A computer virus is a piece of software that "invades" a computer. As such, a computer virus is one of several kinds of infections, including Trojan horses and worms. Infections are themselves a subset of possible attacks on computers and networks; other attacks include probes, unauthorized access, denial of service, Internet sniffers, and large-scale scanning. This entry focuses on viruses, worms, and Trojan horses—collectively termed electronics infections—the three most common kinds of attacks and the ones best known by the public (Carnegie Mellon University Internet site). All such infections constitute multiple ethical and political issues: the responsibilities to protect against them, determining consequences for those responsible for attacks, and how to educate users about their vulnerabilities.
A virus is a piece of software that is hidden inside a larger program. When the larger program is executed, the virus is executed as well. During that execution, the virus can try to fulfill its purpose, often to replicate (that is, copy) itself in other programs on its host machine or (via the Internet) to new host machines. This copying and sending takes up resources on the original machine, on the Internet's communications capacity, and on any new machines infected. For a major virus attack, the loss of resources can cost billions of dollars.
One variation on the more traditional application-borne computer virus is the e-mail virus. An e-mail virus attaches itself to a piece of e-mail instead of to a program. Another subspecies of computer virus is the "logic bomb." A logic bomb is a virus because it resides inside the operating system or an application; the variation is that a logic bomb executes its harmful side effect only when certain conditions are met, typically when the system clock reaches a particular date. At the appointed time, the virus can do something relatively harmless, like flashing a provocative text message on the screen; but it could also do something far more serious, such as erasing significant portions of the resident host's hard drive.
A virus requires a program or e-mail to hide in. But a computer worm works independently. A computer worm uses computer networks and security flaws to replicate itself on different networked computers. Each copy of the worm scans the network for an opening on another machine and tries to make a new copy on that machine. As this process is repeated over many generations, the computer worm spreads. As with viruses, both the propagation and any other side effects can be frivolous or draconian.
A Trojan horse is a complete computer program that masquerades as something different. For example, a web site might advertise a freeware computer game called Y. But when someone downloads and runs a copy of Y, Y erases the hard drive of the host machine.
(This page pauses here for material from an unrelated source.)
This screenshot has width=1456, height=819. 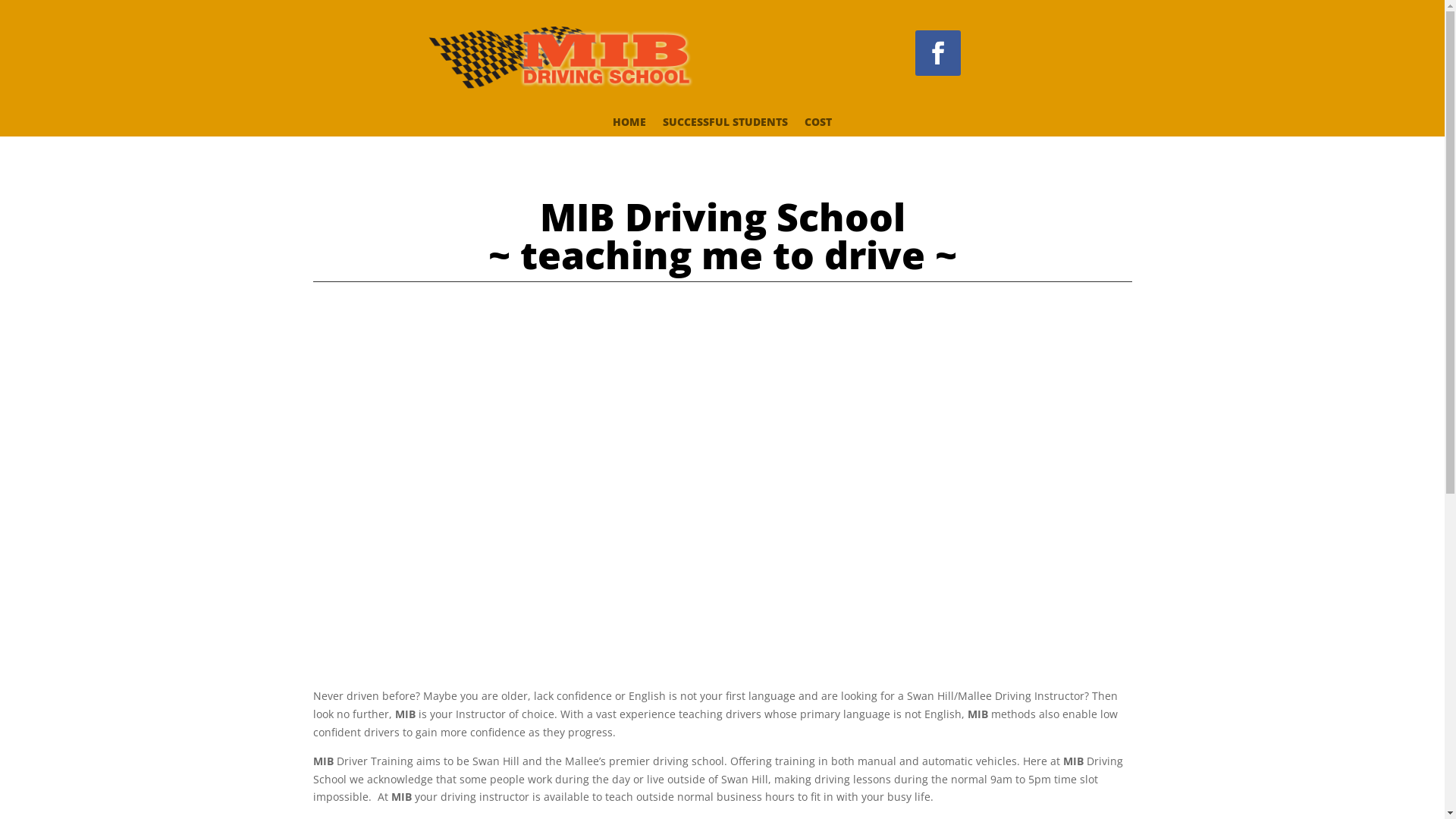 I want to click on 'HOME', so click(x=629, y=124).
Unlike viruses, a Trojan horse does not include a self-replication mechanism inside its program.
Early in the history of computer development, some people thought of electronic infections as relatively harmless, high-tech pranks. But once these infections began to cost the public enormous amounts of time, energy, and money, they ceased to be laughing matters. The technical details that separate viruses, worms, and Trojan horses are useful distinctions when understanding the different techniques, but all infections share a common feature: They enter someone's computer without permission. Although different infections have different effects (and some claim to be benign), all of them take unauthorized control of another machine and/or memory.
In the early 1990s, there was actually some controversy about whether or not computer infections and other "hacking" activities were always unethical. In some instances benign infections simply used underutilized computer power in ways that did not compromise the owner's uses (Spafford 1992). But the reflective consensus in the early twenty-first century is that all infections and break-ins are wrong. Reasons for this consensus include the view that it causes real harms, it violates legitimate rights to non-intrusion, it steals resources that could be put to better use, and it encourages otherwise unnecessary spending on security that could be spent on better things (Johnson 2001).
Even when it is agreed that all computer infections are unethical, important questions remain. For example, most computer infections now known are aimed at Microsoft Corporation operating systems and applications. That may be a consequence of Microsoft's market share, of technical details about Microsoft's software, of hackers' attitudes toward Microsoft, or a combination of these. Each has ethical dimensions. When one condemns the creator of a harmful infection, should some of the blame for the damages not be shared by vendors who release software with security holes that are easily exploited? Are users who fail to install security updates or adopt easily broken passwords not partially responsible? Such questions are part of an ongoing discussion of responsibility that can be found in analyses of the degrees of victim contributions and extenuating circumstances with regard to a wide range or crimes, from fraud to theft and assault and battery.
Consider also questions raised by teaching students about computer infections. Those offering such classes defend their actions as helping students learn how to defend against such infections; critics have argued that such classes may actually encourage students to write and propagate new infections.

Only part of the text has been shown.